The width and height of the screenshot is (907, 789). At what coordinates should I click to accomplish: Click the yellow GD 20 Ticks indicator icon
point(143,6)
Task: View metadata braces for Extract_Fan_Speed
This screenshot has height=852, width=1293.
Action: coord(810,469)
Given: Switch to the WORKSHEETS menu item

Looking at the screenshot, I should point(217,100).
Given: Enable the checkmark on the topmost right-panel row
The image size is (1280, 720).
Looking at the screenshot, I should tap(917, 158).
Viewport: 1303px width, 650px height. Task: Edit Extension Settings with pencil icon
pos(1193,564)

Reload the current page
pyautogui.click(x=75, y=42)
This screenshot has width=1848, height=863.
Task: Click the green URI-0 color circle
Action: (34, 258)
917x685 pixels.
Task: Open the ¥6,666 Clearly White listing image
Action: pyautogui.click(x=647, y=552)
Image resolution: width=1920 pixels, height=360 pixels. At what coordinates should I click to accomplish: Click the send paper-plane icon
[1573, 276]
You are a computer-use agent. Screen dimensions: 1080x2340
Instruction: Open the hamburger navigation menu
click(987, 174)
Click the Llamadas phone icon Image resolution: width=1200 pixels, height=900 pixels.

■ Assignment:
The expected response is the entire listing, repeated word for word.

■ Output for this task:
The width and height of the screenshot is (907, 789). At what coordinates should I click to accomplish: Click the yellow GD 20 Ticks indicator icon
point(143,6)
Task: View metadata braces for Extract_Fan_Speed
This screenshot has height=852, width=1293.
Action: coord(810,469)
Given: Switch to the WORKSHEETS menu item

Looking at the screenshot, I should point(217,100).
Given: Enable the checkmark on the topmost right-panel row
The image size is (1280, 720).
Looking at the screenshot, I should tap(917, 158).
Viewport: 1303px width, 650px height. Task: Edit Extension Settings with pencil icon
pos(1193,564)

Reload the current page
pyautogui.click(x=75, y=42)
This screenshot has width=1848, height=863.
Task: Click the green URI-0 color circle
Action: (34, 258)
917x685 pixels.
Task: Open the ¥6,666 Clearly White listing image
Action: pyautogui.click(x=647, y=552)
Image resolution: width=1920 pixels, height=360 pixels. At what coordinates should I click to accomplish: Click the send paper-plane icon
[1573, 276]
You are a computer-use agent. Screen dimensions: 1080x2340
Instruction: Open the hamburger navigation menu
click(987, 174)
Click the Llamadas phone icon Image resolution: width=1200 pixels, height=900 pixels.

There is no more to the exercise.